Screen-element location rows
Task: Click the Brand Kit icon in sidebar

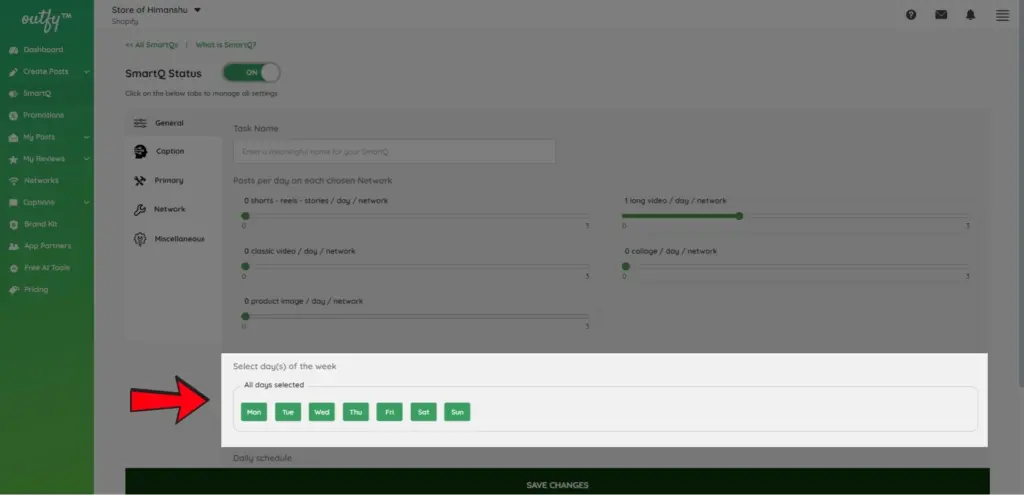Action: pos(13,224)
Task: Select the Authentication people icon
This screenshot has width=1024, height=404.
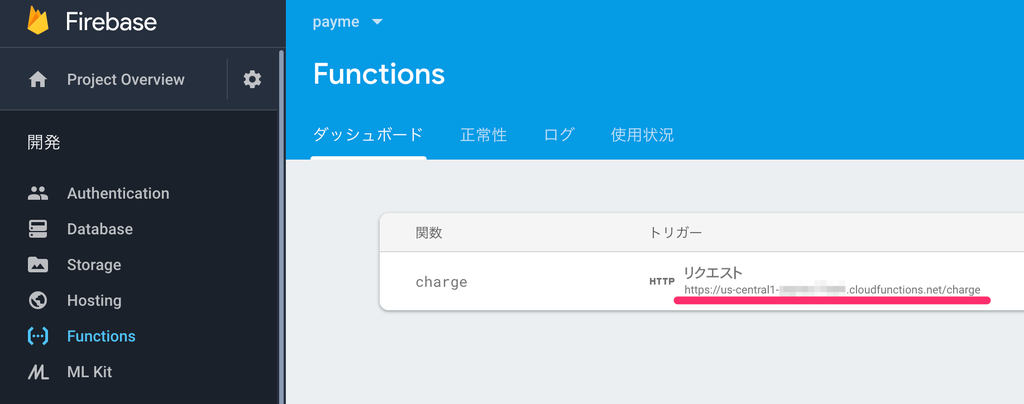Action: 38,193
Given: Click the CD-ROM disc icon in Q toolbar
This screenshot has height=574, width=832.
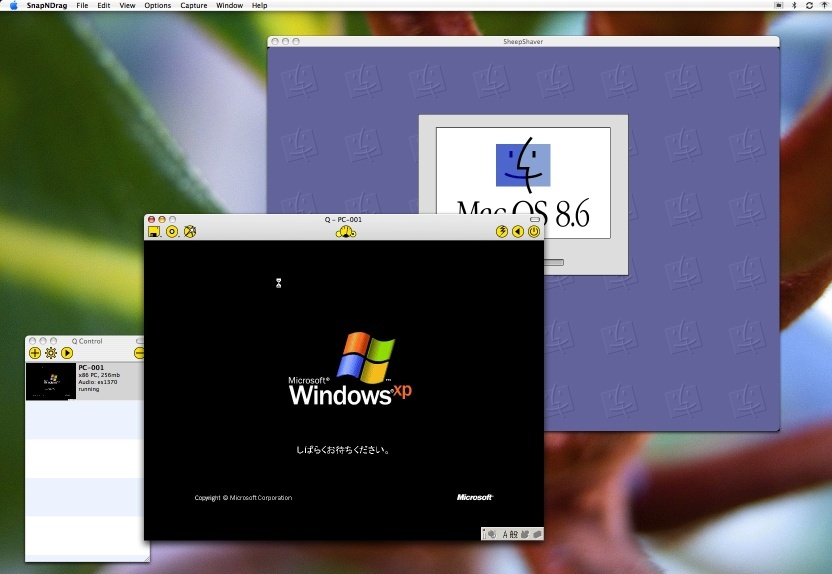Looking at the screenshot, I should coord(172,232).
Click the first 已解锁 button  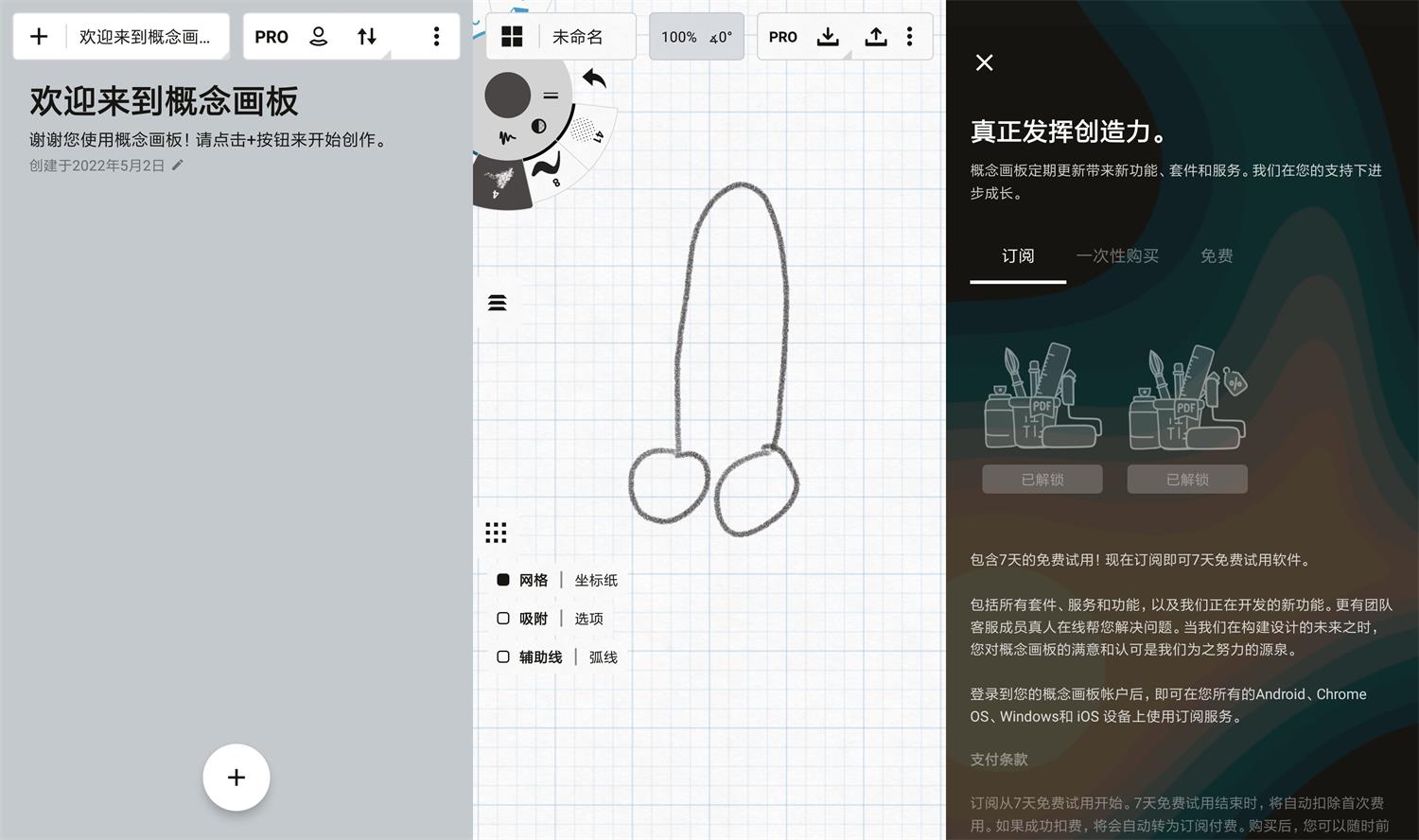[x=1042, y=480]
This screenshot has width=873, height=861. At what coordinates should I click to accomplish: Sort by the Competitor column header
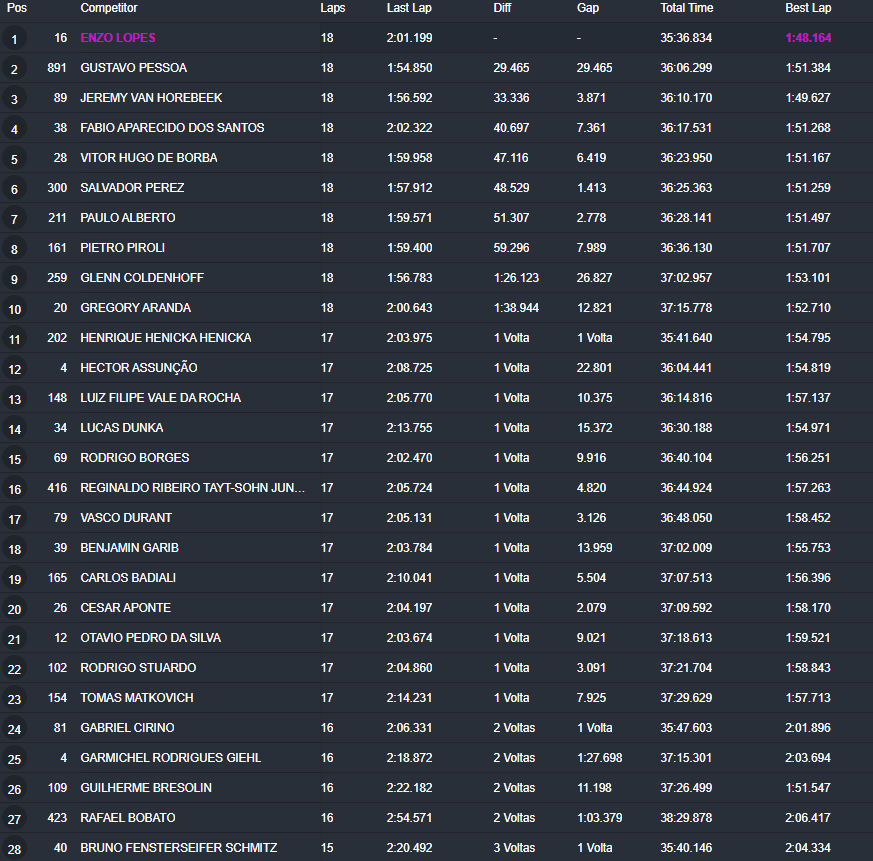click(109, 8)
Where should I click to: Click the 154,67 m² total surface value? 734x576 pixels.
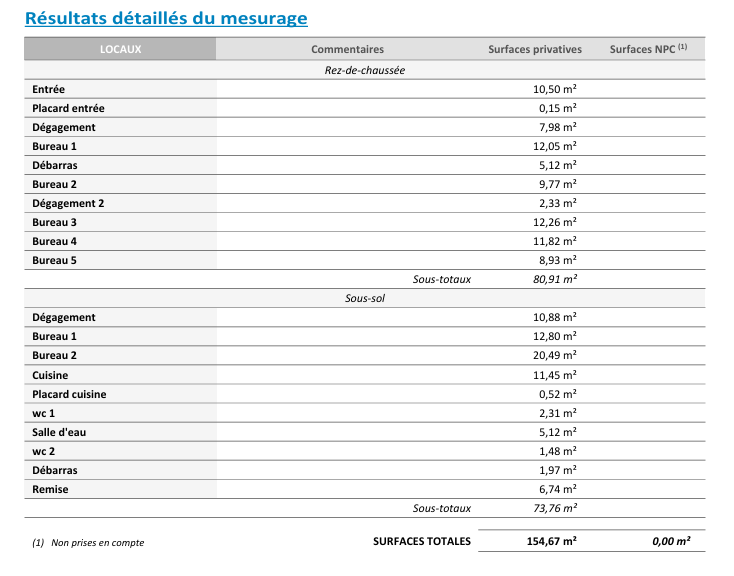coord(551,541)
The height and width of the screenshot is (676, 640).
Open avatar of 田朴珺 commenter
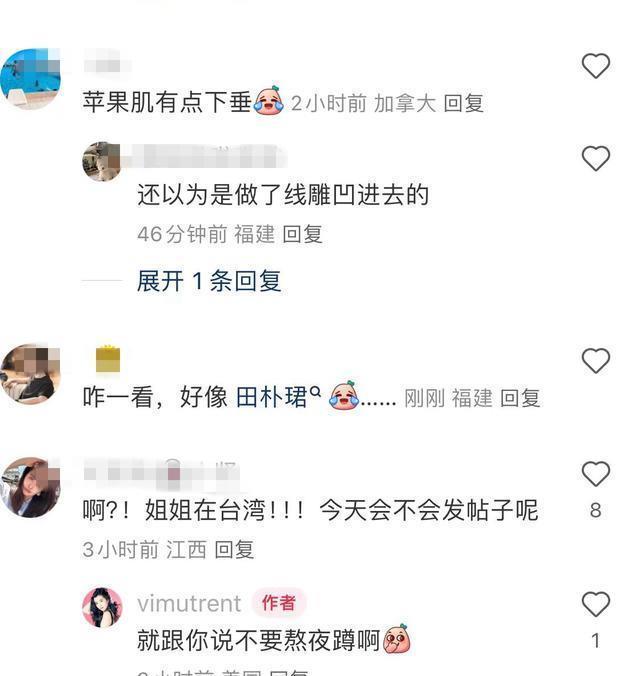point(30,374)
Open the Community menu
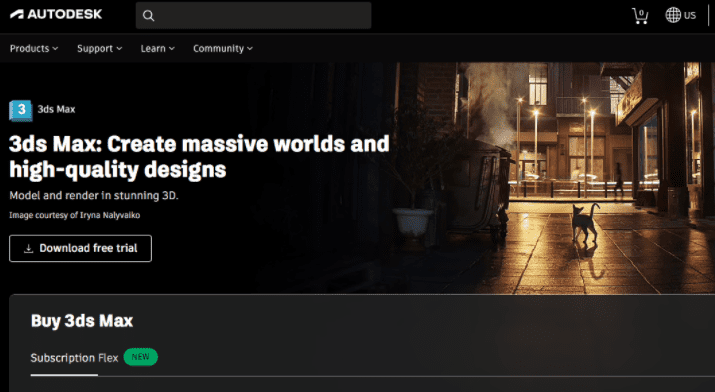Image resolution: width=715 pixels, height=392 pixels. pyautogui.click(x=223, y=48)
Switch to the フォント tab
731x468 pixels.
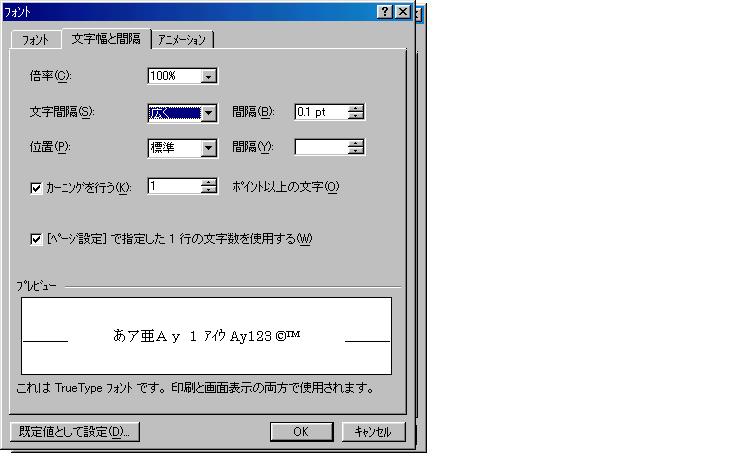35,40
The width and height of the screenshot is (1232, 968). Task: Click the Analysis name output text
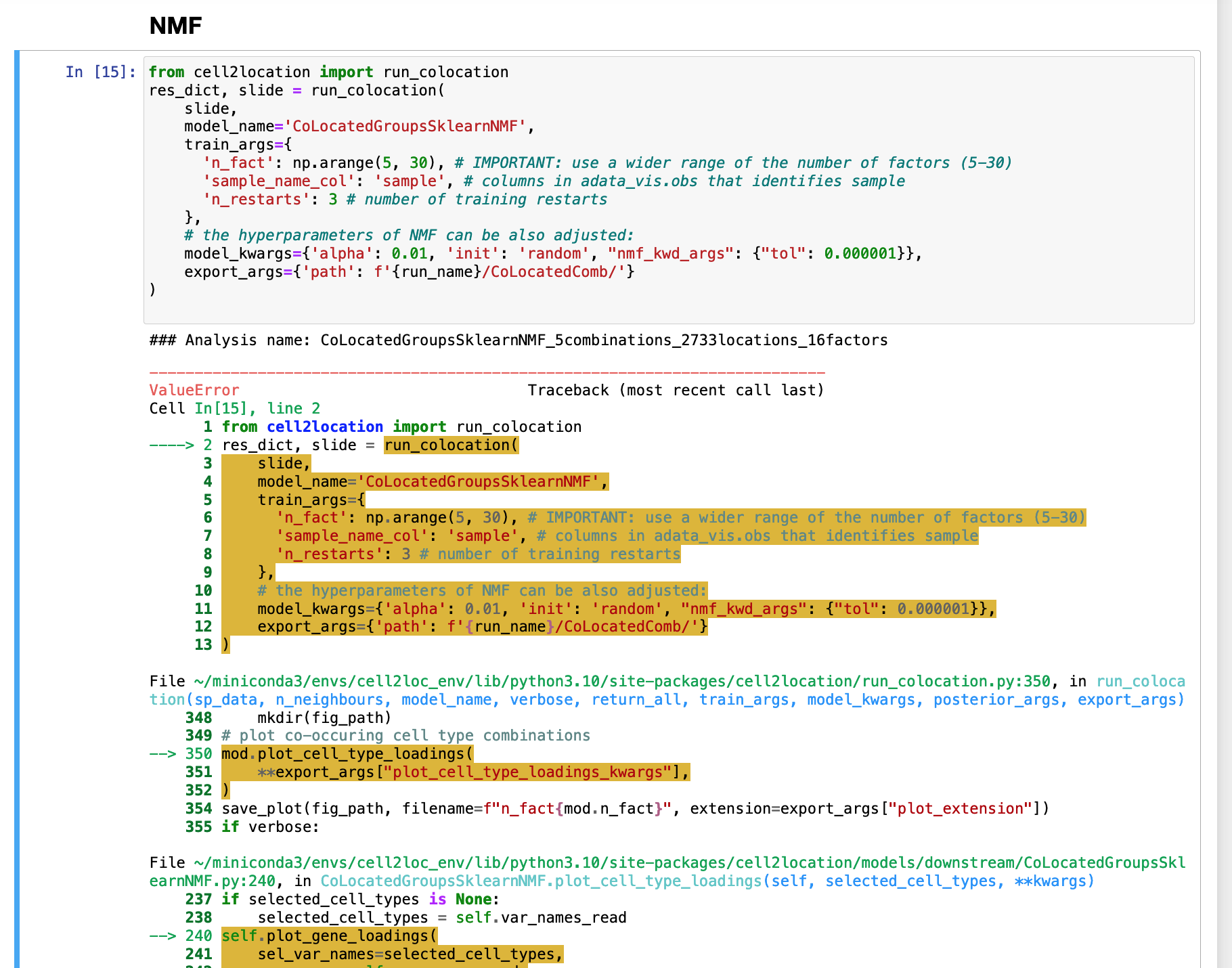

• **Objective**: Copy the rows above word for word, from the line containing "The height and" through the end of the rows, both ends included. Leave the pictures out of your copy.

• **The result**:
The height and width of the screenshot is (676, 640).
Open avatar of 田朴珺 commenter
point(30,374)
Open the Community menu
Image resolution: width=715 pixels, height=392 pixels. pyautogui.click(x=223, y=48)
Switch to the フォント tab
731x468 pixels.
35,40
The width and height of the screenshot is (1232, 968). Task: Click the Analysis name output text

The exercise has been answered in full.